The answer to this question at this point seems to depend upon where an employment dispute takes place. In Western Canada, for instance, courts seem to have confirmed a consistent approach that allows employers in this region to have a relatively clear answer, at least for the time being. Oostlander joins a chain of cases arising in Western Canada that altogether seem to confirm that CERB payments are to be deducted from the reasonable notice the employer is required to provide in the context of wrongful dismissal. In other words, when an employer dismisses its employee without providing them with the amount of notice required under employment standards legislation, a court determining how much notice that employee was due will subtract the amounts the employee received through the CERB program.

This Western approach to CERB and reasonable notice must be kept in context for employers operating in other parts of the country. As it stands, there is no unified approach to CERB in the context of wrongful dismissals throughout Canada. In Ontario, Quebec or the Atlantic provinces, courts could very well establish a consistent trend that finds CERB to be wholly unrelated to the employer’s duty to provide reasonable notice of dismissal. If such a trend were to develop in Eastern Canada, the inconsistency between different regions of the country may result in the need for the Supreme Court of Canada to rule on this specific issue. Given the fact that the CERB program was implemented by the federal government, the possibility of Canadians being subject to disparate protections in different parts of the country may or may not be a sustainable trend.

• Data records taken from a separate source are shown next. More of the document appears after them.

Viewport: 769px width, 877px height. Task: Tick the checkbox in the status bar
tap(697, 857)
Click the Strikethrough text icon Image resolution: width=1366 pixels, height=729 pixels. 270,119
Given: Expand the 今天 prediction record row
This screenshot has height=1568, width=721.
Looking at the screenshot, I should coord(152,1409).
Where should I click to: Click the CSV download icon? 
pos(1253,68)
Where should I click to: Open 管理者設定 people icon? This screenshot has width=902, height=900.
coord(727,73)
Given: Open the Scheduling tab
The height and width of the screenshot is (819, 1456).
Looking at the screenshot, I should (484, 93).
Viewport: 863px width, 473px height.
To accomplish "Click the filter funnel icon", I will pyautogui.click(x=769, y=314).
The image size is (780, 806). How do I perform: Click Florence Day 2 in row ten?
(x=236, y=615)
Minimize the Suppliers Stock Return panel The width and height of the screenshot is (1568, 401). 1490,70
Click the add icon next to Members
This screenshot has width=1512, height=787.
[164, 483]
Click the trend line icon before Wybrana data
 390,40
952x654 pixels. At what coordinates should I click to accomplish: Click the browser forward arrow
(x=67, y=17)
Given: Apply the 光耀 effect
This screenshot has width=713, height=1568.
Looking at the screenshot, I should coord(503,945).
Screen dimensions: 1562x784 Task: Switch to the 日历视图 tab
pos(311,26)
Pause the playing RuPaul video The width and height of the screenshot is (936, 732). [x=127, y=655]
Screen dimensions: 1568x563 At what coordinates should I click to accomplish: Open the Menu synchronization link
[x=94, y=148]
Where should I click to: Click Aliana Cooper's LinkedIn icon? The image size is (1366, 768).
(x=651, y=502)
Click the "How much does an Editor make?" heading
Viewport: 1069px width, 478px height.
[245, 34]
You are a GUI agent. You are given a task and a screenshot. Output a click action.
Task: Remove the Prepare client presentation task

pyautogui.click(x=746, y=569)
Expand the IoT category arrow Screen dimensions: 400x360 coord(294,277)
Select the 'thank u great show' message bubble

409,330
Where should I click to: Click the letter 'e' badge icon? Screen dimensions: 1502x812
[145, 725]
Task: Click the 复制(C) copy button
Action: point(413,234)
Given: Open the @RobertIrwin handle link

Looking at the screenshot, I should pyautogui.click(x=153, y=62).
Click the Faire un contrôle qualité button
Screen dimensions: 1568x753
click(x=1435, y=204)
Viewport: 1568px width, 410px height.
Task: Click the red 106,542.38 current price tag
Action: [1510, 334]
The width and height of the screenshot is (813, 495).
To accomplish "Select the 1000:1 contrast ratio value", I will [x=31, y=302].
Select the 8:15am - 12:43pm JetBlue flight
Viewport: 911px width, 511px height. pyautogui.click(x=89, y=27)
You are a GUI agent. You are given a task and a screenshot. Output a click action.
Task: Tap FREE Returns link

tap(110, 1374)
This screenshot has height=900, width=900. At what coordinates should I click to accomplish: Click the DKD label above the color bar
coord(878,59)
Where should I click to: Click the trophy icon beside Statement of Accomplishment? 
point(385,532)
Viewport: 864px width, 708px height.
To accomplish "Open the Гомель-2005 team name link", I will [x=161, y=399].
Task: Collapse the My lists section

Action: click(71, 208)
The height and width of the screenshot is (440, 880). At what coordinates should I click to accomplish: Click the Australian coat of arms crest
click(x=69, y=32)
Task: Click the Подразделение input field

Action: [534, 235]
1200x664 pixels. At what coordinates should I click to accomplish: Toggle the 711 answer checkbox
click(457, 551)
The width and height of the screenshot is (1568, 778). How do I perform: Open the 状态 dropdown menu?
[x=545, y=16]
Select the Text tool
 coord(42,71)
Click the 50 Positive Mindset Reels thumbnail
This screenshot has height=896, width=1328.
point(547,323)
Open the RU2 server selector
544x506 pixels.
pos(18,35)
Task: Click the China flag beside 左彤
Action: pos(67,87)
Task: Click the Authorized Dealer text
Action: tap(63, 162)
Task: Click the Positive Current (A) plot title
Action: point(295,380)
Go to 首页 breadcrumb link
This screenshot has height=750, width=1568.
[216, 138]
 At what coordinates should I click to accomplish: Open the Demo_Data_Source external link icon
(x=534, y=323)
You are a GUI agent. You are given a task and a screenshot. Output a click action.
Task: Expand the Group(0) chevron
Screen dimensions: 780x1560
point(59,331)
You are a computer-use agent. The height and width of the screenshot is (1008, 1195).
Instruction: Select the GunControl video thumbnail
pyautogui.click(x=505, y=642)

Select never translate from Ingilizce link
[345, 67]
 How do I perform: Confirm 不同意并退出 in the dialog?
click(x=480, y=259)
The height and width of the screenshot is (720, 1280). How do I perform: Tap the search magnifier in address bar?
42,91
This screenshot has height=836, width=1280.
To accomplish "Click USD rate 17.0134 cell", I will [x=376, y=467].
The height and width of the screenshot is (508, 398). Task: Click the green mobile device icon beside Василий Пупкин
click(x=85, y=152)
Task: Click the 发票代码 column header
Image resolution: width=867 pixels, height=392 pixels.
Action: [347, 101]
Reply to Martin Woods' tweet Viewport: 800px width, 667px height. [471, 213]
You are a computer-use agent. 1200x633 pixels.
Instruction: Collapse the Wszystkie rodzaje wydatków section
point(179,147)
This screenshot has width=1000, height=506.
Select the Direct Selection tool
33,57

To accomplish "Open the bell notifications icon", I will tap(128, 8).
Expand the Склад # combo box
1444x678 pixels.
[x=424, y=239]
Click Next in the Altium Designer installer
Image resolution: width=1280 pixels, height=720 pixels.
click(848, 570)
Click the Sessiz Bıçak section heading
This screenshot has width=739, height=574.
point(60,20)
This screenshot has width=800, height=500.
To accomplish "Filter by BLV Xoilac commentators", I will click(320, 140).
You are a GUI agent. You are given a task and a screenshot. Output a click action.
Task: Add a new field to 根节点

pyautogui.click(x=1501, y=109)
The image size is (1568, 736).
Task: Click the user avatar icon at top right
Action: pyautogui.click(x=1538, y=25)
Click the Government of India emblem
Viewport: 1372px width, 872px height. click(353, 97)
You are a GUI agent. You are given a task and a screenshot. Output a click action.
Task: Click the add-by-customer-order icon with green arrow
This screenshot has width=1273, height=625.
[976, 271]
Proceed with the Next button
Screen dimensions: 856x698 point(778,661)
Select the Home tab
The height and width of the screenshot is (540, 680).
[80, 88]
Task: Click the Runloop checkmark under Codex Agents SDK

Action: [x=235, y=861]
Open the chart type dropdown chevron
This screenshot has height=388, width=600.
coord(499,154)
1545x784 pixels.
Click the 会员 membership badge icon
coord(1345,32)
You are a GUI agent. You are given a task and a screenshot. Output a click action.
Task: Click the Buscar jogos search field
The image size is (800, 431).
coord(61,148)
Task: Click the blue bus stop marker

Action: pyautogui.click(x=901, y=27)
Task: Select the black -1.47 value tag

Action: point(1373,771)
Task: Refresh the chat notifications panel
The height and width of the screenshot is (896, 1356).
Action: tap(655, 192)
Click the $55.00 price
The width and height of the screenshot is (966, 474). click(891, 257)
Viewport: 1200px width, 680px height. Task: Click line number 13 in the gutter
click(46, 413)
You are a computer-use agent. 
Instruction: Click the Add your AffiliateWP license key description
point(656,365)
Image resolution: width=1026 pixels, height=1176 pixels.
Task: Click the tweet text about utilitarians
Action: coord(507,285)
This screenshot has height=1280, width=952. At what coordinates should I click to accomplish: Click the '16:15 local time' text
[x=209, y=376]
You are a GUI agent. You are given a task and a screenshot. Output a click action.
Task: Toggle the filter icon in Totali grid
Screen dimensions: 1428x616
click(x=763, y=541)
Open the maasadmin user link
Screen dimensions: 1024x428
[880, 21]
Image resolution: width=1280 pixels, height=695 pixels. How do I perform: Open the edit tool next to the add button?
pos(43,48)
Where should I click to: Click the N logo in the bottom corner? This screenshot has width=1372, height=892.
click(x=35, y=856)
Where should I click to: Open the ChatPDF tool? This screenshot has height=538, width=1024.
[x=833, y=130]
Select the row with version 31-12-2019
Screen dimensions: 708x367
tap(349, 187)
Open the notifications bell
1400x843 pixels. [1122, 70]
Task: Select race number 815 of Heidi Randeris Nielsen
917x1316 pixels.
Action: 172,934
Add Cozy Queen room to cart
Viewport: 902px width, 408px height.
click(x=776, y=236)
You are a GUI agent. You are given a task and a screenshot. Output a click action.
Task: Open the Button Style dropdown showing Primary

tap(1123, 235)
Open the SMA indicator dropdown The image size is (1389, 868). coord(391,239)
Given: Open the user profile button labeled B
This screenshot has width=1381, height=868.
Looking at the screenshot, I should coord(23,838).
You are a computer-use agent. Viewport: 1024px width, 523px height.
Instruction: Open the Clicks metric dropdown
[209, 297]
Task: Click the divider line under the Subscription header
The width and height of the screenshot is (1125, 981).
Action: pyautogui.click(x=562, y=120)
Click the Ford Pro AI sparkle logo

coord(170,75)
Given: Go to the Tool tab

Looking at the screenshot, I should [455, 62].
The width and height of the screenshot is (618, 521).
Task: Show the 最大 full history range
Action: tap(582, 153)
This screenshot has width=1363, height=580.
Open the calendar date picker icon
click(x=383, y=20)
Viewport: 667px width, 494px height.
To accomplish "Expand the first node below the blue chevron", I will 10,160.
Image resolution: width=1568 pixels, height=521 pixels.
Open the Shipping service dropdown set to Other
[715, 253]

Employers throughout Canada are recommended to approach determining the entitlements of their employees based upon their receipt of CERB payments with extreme caution. While Oostlander and the evolving Western approach to CERB in the context of wrongful dismissals suggests a consistent trend is emerging, this trend is limited to that region at the moment and could be directly contradicted in other parts of the country. Moreover, this Western approach could ultimately be ruled to be incorrect in future disputes that could potentially rise to the highest court in Canada. Thus, while the state of the law in this area appears to be coming to a firm consensus, this consensus may be subject to a broad overhaul in the future-especially given that the CERB program was a distinct emergency measure that arose as a consequence of a once-in-a-century pandemic. When attempting to determine how the CERB program affects the rights of employees, employers in Western Canada and throughout the country are recommended to consult with counsel.